Says Bisen of Technopak: “What was earlier the sportswear or the sneakers market, has now evolved into the athleisure market to include footwear, surely, but also apparel, accessories, sports equipment. This market is growing at a good 13-15 percent per annum.” The growth of the market is reflected in Adidas India’s revenues as well, which have gone nearly 2.5x, from Rs 945.1 crore in FY21 to Rs 2,578.1 crore in FY23. While Puma India’s FY23 numbers (fiscal closing December 2023) aren’t available yet, Adidas’s FY23 topline is more than double of Nike’s at Rs 1,151.08 crore.

Why Adidas is betting big on Indian cricket
 
This growth has been propelled by a two-tiered brick-and-mortar retail strategy that was launched 2020 onwards—at the top, flagship stores in key cities and AAA locations, followed by franchise stores with partners that have a better understanding of local consumers and trade zones.

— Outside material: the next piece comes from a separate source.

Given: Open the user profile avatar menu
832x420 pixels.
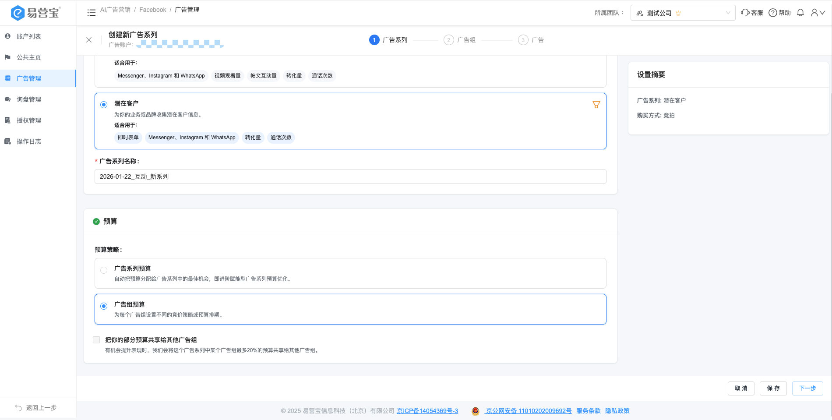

In addition to mono-branded retail stores, Adidas also has tie-ups with wholesale partners like Shoppers Stop, Lifestyle, Reliance Brands etc.
 
“Underlining this is the fact that we’ve been aggressively developing products in India and also making in India. Almost 60 percent of what we sell in India is made in India,” says Singh. It means that Adidas doesn’t only dip into the global line of products and bring them to India, but also develops footwear and apparel in India suited to local tastes. “That helps us penetrate deeper into India and stay relevant to the Tier 2 and 3 consumers,” says Singh.
 
Over the last couple of years, Adidas has invested in a global engineering tech hub in Delhi, and also has a global back office based in Chennai. All these initiatives show what the Indian market means for the global office, says Singh. “We’re not only making commercial investments in India with the BCCI or partnering with celebrities like Olympic athletes or Ranveer Singh and Deepika Padukone, but we are also willing to bring our global capabilities housed in India,” he says. “If there has ever been a time to look at India, it is now.”